**Aim of the task**:
Restate each entry below word for word, without skipping any.
"""
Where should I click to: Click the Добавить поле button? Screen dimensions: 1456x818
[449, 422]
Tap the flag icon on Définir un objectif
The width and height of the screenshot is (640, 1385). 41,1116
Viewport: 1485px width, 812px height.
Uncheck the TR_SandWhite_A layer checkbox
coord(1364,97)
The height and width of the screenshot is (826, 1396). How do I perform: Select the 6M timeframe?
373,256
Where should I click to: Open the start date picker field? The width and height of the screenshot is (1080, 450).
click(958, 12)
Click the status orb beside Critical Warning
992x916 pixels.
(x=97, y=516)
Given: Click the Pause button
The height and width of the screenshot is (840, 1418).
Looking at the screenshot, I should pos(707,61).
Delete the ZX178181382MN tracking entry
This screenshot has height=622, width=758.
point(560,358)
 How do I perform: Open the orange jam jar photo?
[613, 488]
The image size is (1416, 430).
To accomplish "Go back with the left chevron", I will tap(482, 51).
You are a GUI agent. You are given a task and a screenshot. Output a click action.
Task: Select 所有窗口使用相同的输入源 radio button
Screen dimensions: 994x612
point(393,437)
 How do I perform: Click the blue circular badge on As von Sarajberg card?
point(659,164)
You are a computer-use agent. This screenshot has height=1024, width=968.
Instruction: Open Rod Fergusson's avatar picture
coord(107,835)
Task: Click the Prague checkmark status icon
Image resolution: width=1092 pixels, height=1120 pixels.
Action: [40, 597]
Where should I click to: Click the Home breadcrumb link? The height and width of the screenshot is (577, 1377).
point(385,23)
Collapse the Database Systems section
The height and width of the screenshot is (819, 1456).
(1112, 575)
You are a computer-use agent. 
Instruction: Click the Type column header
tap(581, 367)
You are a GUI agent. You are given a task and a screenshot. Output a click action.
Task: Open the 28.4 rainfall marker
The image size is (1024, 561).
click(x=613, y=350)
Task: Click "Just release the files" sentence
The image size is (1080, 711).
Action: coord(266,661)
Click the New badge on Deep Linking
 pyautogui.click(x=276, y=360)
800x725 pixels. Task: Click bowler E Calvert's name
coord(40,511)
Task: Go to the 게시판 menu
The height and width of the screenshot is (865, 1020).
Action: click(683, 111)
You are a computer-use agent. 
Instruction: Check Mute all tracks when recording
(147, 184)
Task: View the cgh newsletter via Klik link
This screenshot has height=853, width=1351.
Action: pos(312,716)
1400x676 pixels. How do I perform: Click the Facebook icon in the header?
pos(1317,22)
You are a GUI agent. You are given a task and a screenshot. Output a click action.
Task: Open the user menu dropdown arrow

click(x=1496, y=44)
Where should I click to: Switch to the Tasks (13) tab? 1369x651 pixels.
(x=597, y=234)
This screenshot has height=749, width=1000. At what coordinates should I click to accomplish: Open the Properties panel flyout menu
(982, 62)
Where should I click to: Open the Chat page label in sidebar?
"""
**Response to the exercise**:
Where should I click to: Click the Добавить поле button? Screen dimensions: 1456x818
[449, 422]
Tap the flag icon on Définir un objectif
The width and height of the screenshot is (640, 1385). 41,1116
Viewport: 1485px width, 812px height.
Uncheck the TR_SandWhite_A layer checkbox
coord(1364,97)
The height and width of the screenshot is (826, 1396). How do I perform: Select the 6M timeframe?
373,256
Where should I click to: Open the start date picker field? The width and height of the screenshot is (1080, 450).
click(958, 12)
Click the status orb beside Critical Warning
992x916 pixels.
(x=97, y=516)
Given: Click the Pause button
The height and width of the screenshot is (840, 1418).
Looking at the screenshot, I should pos(707,61).
Delete the ZX178181382MN tracking entry
This screenshot has height=622, width=758.
point(560,358)
 How do I perform: Open the orange jam jar photo?
[613, 488]
The image size is (1416, 430).
To accomplish "Go back with the left chevron", I will tap(482, 51).
You are a GUI agent. You are given a task and a screenshot. Output a click action.
Task: Select 所有窗口使用相同的输入源 radio button
Screen dimensions: 994x612
point(393,437)
 How do I perform: Click the blue circular badge on As von Sarajberg card?
point(659,164)
You are a computer-use agent. This screenshot has height=1024, width=968.
Instruction: Open Rod Fergusson's avatar picture
coord(107,835)
Task: Click the Prague checkmark status icon
Image resolution: width=1092 pixels, height=1120 pixels.
Action: [40, 597]
Where should I click to: Click the Home breadcrumb link? The height and width of the screenshot is (577, 1377).
point(385,23)
Collapse the Database Systems section
The height and width of the screenshot is (819, 1456).
(1112, 575)
You are a computer-use agent. 
Instruction: Click the Type column header
tap(581, 367)
You are a GUI agent. You are given a task and a screenshot. Output a click action.
Task: Open the 28.4 rainfall marker
The image size is (1024, 561).
click(x=613, y=350)
Task: Click "Just release the files" sentence
The image size is (1080, 711).
Action: coord(266,661)
Click the New badge on Deep Linking
 pyautogui.click(x=276, y=360)
800x725 pixels. Task: Click bowler E Calvert's name
coord(40,511)
Task: Go to the 게시판 menu
The height and width of the screenshot is (865, 1020).
Action: click(683, 111)
You are a computer-use agent. 
Instruction: Check Mute all tracks when recording
(147, 184)
Task: View the cgh newsletter via Klik link
This screenshot has height=853, width=1351.
Action: pos(312,716)
1400x676 pixels. How do I perform: Click the Facebook icon in the header?
pos(1317,22)
You are a GUI agent. You are given a task and a screenshot. Output a click action.
Task: Open the user menu dropdown arrow

click(x=1496, y=44)
Where should I click to: Switch to the Tasks (13) tab? 1369x651 pixels.
(x=597, y=234)
This screenshot has height=749, width=1000. At what coordinates should I click to accomplish: Open the Properties panel flyout menu
(982, 62)
Where should I click to: Open the Chat page label in sidebar?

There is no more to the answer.